Background: fl/d3 polymorphism in human GH receptor was correlated with the response to GH therapy in different groups of children with short stature.
Aim: This is a 2-yr retrospective study which evaluates the influence of fl/d3 polymorphism to the 1st-and 2nd-year response to GH replacement therapy in Greek children with isolated GH deficiency (GHD).
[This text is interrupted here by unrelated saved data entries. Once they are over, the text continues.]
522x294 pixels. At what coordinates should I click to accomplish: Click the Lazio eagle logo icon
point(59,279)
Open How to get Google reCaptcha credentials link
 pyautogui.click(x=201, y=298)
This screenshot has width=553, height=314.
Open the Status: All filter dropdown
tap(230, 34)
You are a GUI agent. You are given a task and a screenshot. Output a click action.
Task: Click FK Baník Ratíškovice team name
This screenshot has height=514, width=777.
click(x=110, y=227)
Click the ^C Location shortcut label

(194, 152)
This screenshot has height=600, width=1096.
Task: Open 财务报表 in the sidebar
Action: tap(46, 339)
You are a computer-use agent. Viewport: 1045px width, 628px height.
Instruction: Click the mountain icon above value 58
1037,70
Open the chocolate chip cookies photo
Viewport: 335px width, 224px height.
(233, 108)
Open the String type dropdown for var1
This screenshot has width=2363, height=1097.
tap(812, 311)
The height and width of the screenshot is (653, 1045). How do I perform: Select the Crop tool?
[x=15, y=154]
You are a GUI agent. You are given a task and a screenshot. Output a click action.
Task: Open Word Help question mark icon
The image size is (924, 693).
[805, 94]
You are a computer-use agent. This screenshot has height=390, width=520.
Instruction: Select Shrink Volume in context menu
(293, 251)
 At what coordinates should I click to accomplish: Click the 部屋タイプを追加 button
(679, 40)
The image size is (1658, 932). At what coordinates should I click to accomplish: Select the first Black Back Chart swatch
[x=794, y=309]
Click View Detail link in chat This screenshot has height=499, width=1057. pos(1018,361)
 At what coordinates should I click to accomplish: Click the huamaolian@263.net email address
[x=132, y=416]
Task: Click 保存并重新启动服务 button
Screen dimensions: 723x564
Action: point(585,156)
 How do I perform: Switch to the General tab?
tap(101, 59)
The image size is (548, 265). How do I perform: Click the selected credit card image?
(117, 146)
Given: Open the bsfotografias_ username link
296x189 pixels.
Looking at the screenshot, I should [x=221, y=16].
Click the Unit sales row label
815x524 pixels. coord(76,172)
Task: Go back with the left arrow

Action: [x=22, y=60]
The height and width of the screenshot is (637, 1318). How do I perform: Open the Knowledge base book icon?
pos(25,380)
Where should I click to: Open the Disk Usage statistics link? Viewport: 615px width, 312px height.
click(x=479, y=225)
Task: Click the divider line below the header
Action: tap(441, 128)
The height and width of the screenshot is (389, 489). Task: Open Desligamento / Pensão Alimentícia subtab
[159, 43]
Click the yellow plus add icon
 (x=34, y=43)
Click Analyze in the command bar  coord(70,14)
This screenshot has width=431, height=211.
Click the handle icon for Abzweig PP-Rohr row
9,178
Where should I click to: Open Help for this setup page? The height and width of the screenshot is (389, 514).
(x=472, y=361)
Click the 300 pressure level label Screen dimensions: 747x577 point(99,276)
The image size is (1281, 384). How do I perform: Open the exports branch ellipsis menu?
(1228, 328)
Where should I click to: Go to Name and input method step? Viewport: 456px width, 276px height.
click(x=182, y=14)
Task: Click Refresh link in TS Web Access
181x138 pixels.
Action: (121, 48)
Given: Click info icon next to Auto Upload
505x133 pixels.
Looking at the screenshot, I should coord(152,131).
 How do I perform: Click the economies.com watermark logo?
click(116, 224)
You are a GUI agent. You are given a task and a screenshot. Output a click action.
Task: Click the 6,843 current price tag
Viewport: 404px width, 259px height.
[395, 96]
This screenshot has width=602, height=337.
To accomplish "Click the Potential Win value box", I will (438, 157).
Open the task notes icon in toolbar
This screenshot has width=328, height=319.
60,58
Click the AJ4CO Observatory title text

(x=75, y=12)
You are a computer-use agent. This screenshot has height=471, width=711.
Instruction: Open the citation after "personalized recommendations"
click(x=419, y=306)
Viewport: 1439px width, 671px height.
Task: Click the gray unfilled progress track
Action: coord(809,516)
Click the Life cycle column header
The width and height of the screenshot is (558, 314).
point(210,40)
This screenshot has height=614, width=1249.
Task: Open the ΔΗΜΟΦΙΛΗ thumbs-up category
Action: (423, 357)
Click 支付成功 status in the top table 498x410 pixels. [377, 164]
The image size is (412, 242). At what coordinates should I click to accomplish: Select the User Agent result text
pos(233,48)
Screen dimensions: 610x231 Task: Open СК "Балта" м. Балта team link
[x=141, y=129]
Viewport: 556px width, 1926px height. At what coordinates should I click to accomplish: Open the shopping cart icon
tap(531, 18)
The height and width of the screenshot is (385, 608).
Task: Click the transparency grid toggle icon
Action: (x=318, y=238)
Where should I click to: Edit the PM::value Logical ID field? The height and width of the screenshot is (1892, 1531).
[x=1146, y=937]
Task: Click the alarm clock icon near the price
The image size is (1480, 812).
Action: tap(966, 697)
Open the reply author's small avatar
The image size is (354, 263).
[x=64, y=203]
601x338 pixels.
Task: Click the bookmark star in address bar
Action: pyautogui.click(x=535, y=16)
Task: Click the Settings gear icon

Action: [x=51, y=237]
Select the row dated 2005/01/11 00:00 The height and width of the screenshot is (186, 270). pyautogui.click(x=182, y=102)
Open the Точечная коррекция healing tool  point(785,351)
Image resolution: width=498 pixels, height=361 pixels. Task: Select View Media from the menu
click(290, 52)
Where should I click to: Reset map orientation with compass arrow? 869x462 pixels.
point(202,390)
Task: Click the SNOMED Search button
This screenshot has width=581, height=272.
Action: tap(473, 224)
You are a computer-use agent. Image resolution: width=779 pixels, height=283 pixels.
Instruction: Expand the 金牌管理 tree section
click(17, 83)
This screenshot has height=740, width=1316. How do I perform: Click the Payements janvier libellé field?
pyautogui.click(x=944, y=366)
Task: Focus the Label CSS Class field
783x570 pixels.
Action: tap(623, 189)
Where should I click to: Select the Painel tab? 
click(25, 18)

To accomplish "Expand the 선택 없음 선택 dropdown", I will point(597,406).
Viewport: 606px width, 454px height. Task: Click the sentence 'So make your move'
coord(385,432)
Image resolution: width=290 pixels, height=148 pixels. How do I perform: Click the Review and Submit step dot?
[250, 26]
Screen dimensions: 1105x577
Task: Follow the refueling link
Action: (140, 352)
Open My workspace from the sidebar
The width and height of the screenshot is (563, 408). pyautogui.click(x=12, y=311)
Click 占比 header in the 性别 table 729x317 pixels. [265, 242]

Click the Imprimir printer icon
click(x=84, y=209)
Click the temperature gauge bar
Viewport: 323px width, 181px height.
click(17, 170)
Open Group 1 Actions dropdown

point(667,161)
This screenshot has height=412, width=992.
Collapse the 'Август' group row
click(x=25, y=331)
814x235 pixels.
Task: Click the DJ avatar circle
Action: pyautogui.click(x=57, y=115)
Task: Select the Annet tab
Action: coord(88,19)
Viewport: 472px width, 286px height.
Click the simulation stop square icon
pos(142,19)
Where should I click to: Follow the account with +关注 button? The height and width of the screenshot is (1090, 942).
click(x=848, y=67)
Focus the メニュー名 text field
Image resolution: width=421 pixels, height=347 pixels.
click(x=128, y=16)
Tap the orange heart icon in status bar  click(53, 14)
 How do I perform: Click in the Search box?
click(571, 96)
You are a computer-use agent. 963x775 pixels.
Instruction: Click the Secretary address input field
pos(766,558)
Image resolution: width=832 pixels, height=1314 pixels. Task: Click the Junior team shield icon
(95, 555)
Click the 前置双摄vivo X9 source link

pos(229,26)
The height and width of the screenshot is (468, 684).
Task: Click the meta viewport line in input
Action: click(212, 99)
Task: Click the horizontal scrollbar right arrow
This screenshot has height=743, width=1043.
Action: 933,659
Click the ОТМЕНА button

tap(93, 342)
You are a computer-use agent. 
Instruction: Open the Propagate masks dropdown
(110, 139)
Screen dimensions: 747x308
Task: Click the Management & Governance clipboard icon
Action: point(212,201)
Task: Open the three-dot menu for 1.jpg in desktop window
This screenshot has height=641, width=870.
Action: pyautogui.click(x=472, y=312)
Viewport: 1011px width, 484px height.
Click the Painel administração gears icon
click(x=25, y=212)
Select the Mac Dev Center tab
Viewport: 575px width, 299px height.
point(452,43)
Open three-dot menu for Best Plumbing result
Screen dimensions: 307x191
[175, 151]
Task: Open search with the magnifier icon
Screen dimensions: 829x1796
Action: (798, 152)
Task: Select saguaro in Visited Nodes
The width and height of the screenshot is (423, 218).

Subjects and methods: A total number of 195 pre-pubertal Greek children were studied (121 controls and 74 patients with GH peak <10 ng/ml). Patients with deficiency were treated with exogenous GH at a mean dose of 28.8 μg/kg.d. Multiplex PCR was used to genotype all children for fl/d3 polymorphism, followed by statistical analysis. The main parameters which were used to assess the association of genotype with the response to GH replacement were height SD score (SDS), height gain SDS, and growth velocity (GV) expressed as cm/yr and SDS.
Results: Our results revealed that the frequency of d3-homozygosity in the Greek population was 8.26%. No association was detected between the presence or abcense of GHD and genotype. Moreover, no connection between genotype and sex was observed. First-year height SDS, height gain SDS, and GV SDS were significantly higher in d3-carriers (p<0.05). However, this difference did not appear in the 2nd year of treatment.
Conclusions: In our study, the d3-polymorphism seems to be associated with a higher efficacy to GH replacement, at least at the beginning of the treatment.